Por exemplo, se as extinções afectarem muitas espécies só de algumas partes da árvore da vida, as extinções serão dramáticas, com impacto nos ecossistemas, mas não será a sexta extinção em massa, diz Araújo, titular da cátedra Rui Nabeiro em Biodiversidade, a primeira criada em Portugal com fundos privados (cem mil euros anuais, por cinco anos).

À procura de resposta, a equipa do biólogo, que inclui Wilfried Thuiller, entre outros cientistas da Universidade Joseph Fourier, em França, reconstruiu as relações evolutivas de grande número de espécies de aves, mamíferos e plantas, estudando o caso da Europa. Nestas relações evolutivas, a equipa projectou depois as conclusões para o risco de extinção das espécies. Teve em conta quatro cenários de alterações climáticas, consoante estimativas distintas de emissões de gases de estufa, até 2080, e usando modelos que reproduzem o clima da Terra.

Para estudar como as alterações climáticas actuais poderiam afectar a evolução da árvore da vida, foi ainda necessário distinguir as extinções causadas pelas mudanças do clima das que ocorreriam ao acaso.
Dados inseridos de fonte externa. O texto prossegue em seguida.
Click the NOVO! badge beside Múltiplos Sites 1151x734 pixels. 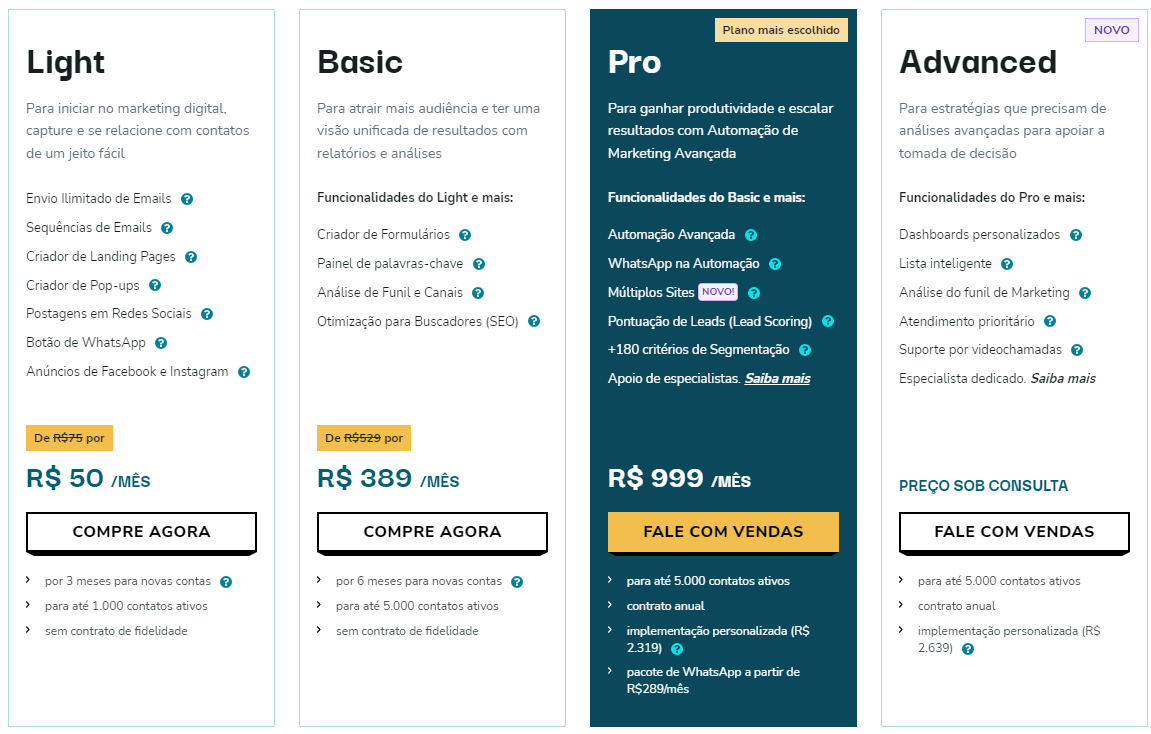coord(717,293)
Para tal, a equipa removeu aleatoriamente “ramos” exteriores da actual árvore da vida, para ver até que ponto as extinções modeladas na sequência das alterações climáticas seriam diferentes de aleatórias. “Se não diferisse — é o nosso resultado —, estaríamos perante um padrão de extinções não selectivo, que afectaria a totalidade da árvore”, explica Araújo, também do Museu Nacional de Ciências Naturais de Madrid. “As alterações climáticas previstas afectam os ramos da vida de forma uniforme, tornando-os menos densos e farfalhudos com o tempo”, diz.

“Outros estudos têm demonstrado que as ameaças humanas afectam determinados ramos concretos da árvore da vida, por exemplo espécies grandes, especializadas em determinados tipos de comida ou habitats, ou anfíbios”, diz. “O nosso artigo demonstra que as alterações climáticas terão tendência a afectar todos os ramos da árvore.”
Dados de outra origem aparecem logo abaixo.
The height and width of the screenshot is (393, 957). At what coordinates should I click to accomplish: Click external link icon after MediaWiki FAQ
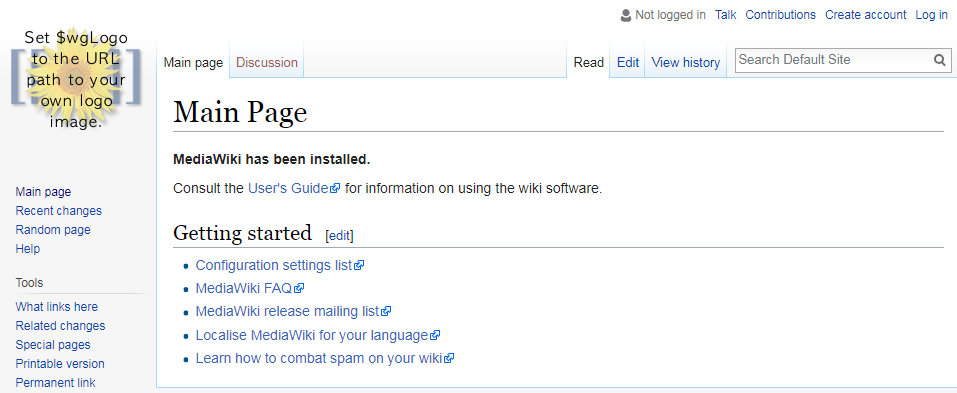point(299,288)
O estudo não permite dizer, porém, qual o número de espécies que irá desaparecer. E a estes impactos há que juntar outros de origem humana, como a destruição de habitats, a caça e pesca excessivas, a propagação de espécies invasoras e de agentes patogénicos, que afectam mais uns troncos da árvore do que outros. “Como os impactos se adicionam uns aos outros, o futuro poderá reservar-nos um aumento generalizado de espécies ameaçadas que afectará quase todos os ramos da árvore da vida.”

Portanto, as alterações climáticas poderão alterar as contas actuais sobre a extinção das espécies. A Terra está então viver a sexta extinção em massa? “No caso de haver impactes de grande magnitude que afectem um grande número de espécies, o padrão de extinções modelado por nós assemelha-se ao que se esperaria numa extinção em massa, já que estas não afectaram ramos particulares da árvore da vida, mas a sua quase totalidade”, responde Miguel Araújo.

Perdas no Sul da Europa

Outra conclusão é que as espécies do Sul da Europa, que perde biodiversidade, deverão deslocar-se para o Norte. Já hoje, aliás, as alterações do clima estão a empurrar mais para norte espécies de aves e borboletas.
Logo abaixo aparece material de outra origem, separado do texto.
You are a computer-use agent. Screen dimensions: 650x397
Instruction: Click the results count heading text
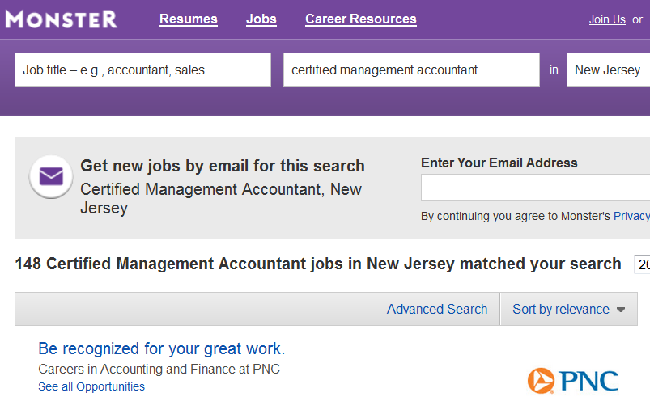click(x=318, y=264)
É também provável que espécies do Norte de África entrem no Sul da Europa — “o que já está a verificar-se com algumas aves e insectos”. Os recém-chegados tanto podem trazer mais biodiversidade, como acentuar a perda de espécies por competição ou novas doenças. “É difícil prever as consequências destas colonizações. Mas, havendo um mar entre os dois continentes, só espécies capazes de o atravessar podem colonizar a margem Norte, o que limita a diversidade de colonizadores.”